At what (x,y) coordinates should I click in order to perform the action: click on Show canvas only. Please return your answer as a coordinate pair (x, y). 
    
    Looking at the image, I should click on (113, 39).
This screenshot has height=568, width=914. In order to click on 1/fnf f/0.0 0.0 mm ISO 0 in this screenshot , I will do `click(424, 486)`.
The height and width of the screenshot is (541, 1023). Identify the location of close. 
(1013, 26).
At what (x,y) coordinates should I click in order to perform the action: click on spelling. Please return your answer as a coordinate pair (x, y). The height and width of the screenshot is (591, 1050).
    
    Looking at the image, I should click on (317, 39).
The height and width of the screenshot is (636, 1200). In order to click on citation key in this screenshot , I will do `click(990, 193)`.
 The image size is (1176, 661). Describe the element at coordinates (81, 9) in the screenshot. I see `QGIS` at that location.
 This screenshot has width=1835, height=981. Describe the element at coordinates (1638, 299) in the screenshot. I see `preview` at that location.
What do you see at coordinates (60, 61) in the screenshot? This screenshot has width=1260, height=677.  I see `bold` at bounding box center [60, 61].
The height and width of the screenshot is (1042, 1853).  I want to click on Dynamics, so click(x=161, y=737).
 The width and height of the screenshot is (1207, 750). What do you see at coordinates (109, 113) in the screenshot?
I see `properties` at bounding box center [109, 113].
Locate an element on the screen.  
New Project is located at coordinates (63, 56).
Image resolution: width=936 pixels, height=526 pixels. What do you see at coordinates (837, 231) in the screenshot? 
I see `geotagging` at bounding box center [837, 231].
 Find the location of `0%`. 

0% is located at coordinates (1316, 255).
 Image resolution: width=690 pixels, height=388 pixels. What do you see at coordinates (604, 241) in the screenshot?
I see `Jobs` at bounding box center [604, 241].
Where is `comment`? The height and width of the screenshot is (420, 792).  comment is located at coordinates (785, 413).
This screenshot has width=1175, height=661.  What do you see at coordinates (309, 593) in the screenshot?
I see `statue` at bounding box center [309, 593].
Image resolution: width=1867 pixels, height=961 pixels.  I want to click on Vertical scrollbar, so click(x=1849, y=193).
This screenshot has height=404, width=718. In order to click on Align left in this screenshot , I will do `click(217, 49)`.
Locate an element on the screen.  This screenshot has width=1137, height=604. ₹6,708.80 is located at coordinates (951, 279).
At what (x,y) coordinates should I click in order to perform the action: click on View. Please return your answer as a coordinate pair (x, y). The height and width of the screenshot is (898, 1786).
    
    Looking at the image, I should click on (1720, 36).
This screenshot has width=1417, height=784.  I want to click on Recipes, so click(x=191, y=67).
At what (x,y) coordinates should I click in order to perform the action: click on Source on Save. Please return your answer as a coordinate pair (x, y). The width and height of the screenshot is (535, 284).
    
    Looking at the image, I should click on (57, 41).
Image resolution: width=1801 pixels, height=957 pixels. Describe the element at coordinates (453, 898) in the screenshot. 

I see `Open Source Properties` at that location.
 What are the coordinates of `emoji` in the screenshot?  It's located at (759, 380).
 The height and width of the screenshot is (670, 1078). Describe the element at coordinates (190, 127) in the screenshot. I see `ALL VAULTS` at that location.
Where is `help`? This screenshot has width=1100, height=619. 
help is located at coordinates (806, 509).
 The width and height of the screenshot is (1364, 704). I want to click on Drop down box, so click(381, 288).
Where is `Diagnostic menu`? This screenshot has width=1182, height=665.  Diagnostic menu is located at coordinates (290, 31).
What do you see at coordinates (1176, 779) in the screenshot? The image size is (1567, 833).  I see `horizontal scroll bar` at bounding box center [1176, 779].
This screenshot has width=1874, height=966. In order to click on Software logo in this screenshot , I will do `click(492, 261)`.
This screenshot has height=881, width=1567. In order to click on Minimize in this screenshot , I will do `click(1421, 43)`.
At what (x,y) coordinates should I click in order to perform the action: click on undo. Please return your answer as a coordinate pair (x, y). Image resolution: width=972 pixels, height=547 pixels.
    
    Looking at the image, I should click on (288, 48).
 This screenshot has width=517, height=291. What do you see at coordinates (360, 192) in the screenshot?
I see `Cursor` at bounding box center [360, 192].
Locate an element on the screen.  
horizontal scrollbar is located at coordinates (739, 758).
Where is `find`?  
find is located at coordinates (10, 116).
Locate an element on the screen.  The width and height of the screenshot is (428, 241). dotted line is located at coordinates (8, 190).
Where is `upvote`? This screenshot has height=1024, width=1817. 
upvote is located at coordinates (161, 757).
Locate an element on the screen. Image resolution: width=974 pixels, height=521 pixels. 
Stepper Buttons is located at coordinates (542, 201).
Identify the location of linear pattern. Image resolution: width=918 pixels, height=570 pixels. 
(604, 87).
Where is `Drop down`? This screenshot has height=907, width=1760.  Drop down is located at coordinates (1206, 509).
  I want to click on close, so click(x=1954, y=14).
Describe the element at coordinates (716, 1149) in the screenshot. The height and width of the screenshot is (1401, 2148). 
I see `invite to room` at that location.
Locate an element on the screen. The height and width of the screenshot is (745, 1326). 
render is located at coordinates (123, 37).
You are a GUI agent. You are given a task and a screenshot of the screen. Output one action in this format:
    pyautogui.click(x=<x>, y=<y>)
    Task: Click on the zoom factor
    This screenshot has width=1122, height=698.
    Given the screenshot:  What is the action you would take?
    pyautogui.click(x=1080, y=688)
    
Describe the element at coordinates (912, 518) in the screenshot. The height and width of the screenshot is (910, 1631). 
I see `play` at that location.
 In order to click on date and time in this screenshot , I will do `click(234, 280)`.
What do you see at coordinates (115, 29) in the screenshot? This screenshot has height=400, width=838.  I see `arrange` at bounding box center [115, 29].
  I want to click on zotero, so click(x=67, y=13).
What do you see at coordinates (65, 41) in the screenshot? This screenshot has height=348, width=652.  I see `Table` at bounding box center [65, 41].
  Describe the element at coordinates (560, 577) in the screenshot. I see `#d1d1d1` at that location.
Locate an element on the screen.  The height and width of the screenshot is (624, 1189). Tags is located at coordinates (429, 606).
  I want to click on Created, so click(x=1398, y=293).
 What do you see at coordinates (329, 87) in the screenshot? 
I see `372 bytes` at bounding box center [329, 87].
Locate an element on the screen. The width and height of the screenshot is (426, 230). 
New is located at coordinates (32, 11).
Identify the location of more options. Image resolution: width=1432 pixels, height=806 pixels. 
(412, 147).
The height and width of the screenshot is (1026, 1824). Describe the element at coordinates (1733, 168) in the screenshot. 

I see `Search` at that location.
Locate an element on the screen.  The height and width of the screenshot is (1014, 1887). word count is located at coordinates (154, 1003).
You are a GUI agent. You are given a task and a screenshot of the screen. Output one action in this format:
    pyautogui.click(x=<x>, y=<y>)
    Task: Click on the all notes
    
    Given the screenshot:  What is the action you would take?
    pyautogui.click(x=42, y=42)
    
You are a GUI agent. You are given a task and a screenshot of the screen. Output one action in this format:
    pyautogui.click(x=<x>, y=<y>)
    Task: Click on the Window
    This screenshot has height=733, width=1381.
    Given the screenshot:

******

▸ **OBJETIVO DEL EJERCICIO**
Edita todas las entradas de arriba cambiando "coordinate pair" por "coordinate tuple", por favor. Todo lo demás debe quedar igual.

▸ **RESPUESTA A LA TAREA**
At what (x,y) coordinates should I click in order to perform the action: click on Show canvas only. Please return your answer as a coordinate tuple (x, y). 
    
    Looking at the image, I should click on (113, 39).
This screenshot has height=568, width=914. In order to click on 1/fnf f/0.0 0.0 mm ISO 0 in this screenshot , I will do `click(424, 486)`.
The height and width of the screenshot is (541, 1023). Identify the location of close. 
(1013, 26).
At what (x,y) coordinates should I click in order to perform the action: click on spelling. Please return your answer as a coordinate tuple (x, y). The height and width of the screenshot is (591, 1050).
    
    Looking at the image, I should click on (317, 39).
The height and width of the screenshot is (636, 1200). In order to click on citation key in this screenshot , I will do `click(990, 193)`.
 The image size is (1176, 661). Describe the element at coordinates (81, 9) in the screenshot. I see `QGIS` at that location.
 This screenshot has width=1835, height=981. Describe the element at coordinates (1638, 299) in the screenshot. I see `preview` at that location.
What do you see at coordinates (60, 61) in the screenshot? This screenshot has width=1260, height=677.  I see `bold` at bounding box center [60, 61].
The height and width of the screenshot is (1042, 1853).  I want to click on Dynamics, so click(x=161, y=737).
 The width and height of the screenshot is (1207, 750). What do you see at coordinates (109, 113) in the screenshot?
I see `properties` at bounding box center [109, 113].
Locate an element on the screen.  
New Project is located at coordinates (63, 56).
Image resolution: width=936 pixels, height=526 pixels. What do you see at coordinates (837, 231) in the screenshot? 
I see `geotagging` at bounding box center [837, 231].
 Find the location of `0%`. 

0% is located at coordinates (1316, 255).
 Image resolution: width=690 pixels, height=388 pixels. What do you see at coordinates (604, 241) in the screenshot?
I see `Jobs` at bounding box center [604, 241].
Where is `comment`? The height and width of the screenshot is (420, 792).  comment is located at coordinates (785, 413).
This screenshot has width=1175, height=661.  What do you see at coordinates (309, 593) in the screenshot?
I see `statue` at bounding box center [309, 593].
Image resolution: width=1867 pixels, height=961 pixels.  I want to click on Vertical scrollbar, so click(x=1849, y=193).
This screenshot has height=404, width=718. In order to click on Align left in this screenshot , I will do `click(217, 49)`.
Locate an element on the screen.  This screenshot has width=1137, height=604. ₹6,708.80 is located at coordinates (951, 279).
At what (x,y) coordinates should I click in order to perform the action: click on View. Please return your answer as a coordinate tuple (x, y). The height and width of the screenshot is (898, 1786).
    
    Looking at the image, I should click on (1720, 36).
This screenshot has width=1417, height=784.  I want to click on Recipes, so click(x=191, y=67).
At what (x,y) coordinates should I click in order to perform the action: click on Source on Save. Please return your answer as a coordinate tuple (x, y). The width and height of the screenshot is (535, 284).
    
    Looking at the image, I should click on (57, 41).
Image resolution: width=1801 pixels, height=957 pixels. Describe the element at coordinates (453, 898) in the screenshot. 

I see `Open Source Properties` at that location.
 What are the coordinates of `emoji` in the screenshot?  It's located at (759, 380).
 The height and width of the screenshot is (670, 1078). Describe the element at coordinates (190, 127) in the screenshot. I see `ALL VAULTS` at that location.
Where is `help`? This screenshot has width=1100, height=619. 
help is located at coordinates (806, 509).
 The width and height of the screenshot is (1364, 704). I want to click on Drop down box, so click(381, 288).
Where is `Diagnostic menu`? This screenshot has width=1182, height=665.  Diagnostic menu is located at coordinates (290, 31).
What do you see at coordinates (1176, 779) in the screenshot? The image size is (1567, 833).  I see `horizontal scroll bar` at bounding box center [1176, 779].
This screenshot has width=1874, height=966. In order to click on Software logo in this screenshot , I will do `click(492, 261)`.
This screenshot has height=881, width=1567. In order to click on Minimize in this screenshot , I will do `click(1421, 43)`.
At what (x,y) coordinates should I click in order to perform the action: click on undo. Please return your answer as a coordinate tuple (x, y). Image resolution: width=972 pixels, height=547 pixels.
    
    Looking at the image, I should click on (288, 48).
 This screenshot has width=517, height=291. What do you see at coordinates (360, 192) in the screenshot?
I see `Cursor` at bounding box center [360, 192].
Locate an element on the screen.  
horizontal scrollbar is located at coordinates (739, 758).
Where is `find`?  
find is located at coordinates (10, 116).
Locate an element on the screen.  The width and height of the screenshot is (428, 241). dotted line is located at coordinates (8, 190).
Where is `upvote`? This screenshot has height=1024, width=1817. 
upvote is located at coordinates (161, 757).
Locate an element on the screen. Image resolution: width=974 pixels, height=521 pixels. 
Stepper Buttons is located at coordinates (542, 201).
Identify the location of linear pattern. Image resolution: width=918 pixels, height=570 pixels. 
(604, 87).
Where is `Drop down`? This screenshot has height=907, width=1760.  Drop down is located at coordinates (1206, 509).
  I want to click on close, so click(x=1954, y=14).
Describe the element at coordinates (716, 1149) in the screenshot. The height and width of the screenshot is (1401, 2148). 
I see `invite to room` at that location.
Locate an element on the screen. The height and width of the screenshot is (745, 1326). 
render is located at coordinates (123, 37).
You are a GUI agent. You are given a task and a screenshot of the screen. Output one action in this format:
    pyautogui.click(x=<x>, y=<y>)
    Task: Click on the zoom factor
    This screenshot has width=1122, height=698.
    Given the screenshot:  What is the action you would take?
    pyautogui.click(x=1080, y=688)
    
Describe the element at coordinates (912, 518) in the screenshot. The height and width of the screenshot is (910, 1631). 
I see `play` at that location.
 In order to click on date and time in this screenshot , I will do `click(234, 280)`.
What do you see at coordinates (115, 29) in the screenshot? This screenshot has height=400, width=838.  I see `arrange` at bounding box center [115, 29].
  I want to click on zotero, so click(x=67, y=13).
What do you see at coordinates (65, 41) in the screenshot? This screenshot has height=348, width=652.  I see `Table` at bounding box center [65, 41].
  Describe the element at coordinates (560, 577) in the screenshot. I see `#d1d1d1` at that location.
Locate an element on the screen.  The height and width of the screenshot is (624, 1189). Tags is located at coordinates (429, 606).
  I want to click on Created, so click(x=1398, y=293).
 What do you see at coordinates (329, 87) in the screenshot? 
I see `372 bytes` at bounding box center [329, 87].
Locate an element on the screen. The width and height of the screenshot is (426, 230). 
New is located at coordinates (32, 11).
Identify the location of more options. Image resolution: width=1432 pixels, height=806 pixels. 
(412, 147).
The height and width of the screenshot is (1026, 1824). Describe the element at coordinates (1733, 168) in the screenshot. 

I see `Search` at that location.
Locate an element on the screen.  The height and width of the screenshot is (1014, 1887). word count is located at coordinates (154, 1003).
You are a GUI agent. You are given a task and a screenshot of the screen. Output one action in this format:
    pyautogui.click(x=<x>, y=<y>)
    Task: Click on the all notes
    
    Given the screenshot:  What is the action you would take?
    pyautogui.click(x=42, y=42)
    
You are a GUI agent. You are given a task and a screenshot of the screen. Output one action in this format:
    pyautogui.click(x=<x>, y=<y>)
    Task: Click on the Window
    This screenshot has height=733, width=1381.
    Given the screenshot:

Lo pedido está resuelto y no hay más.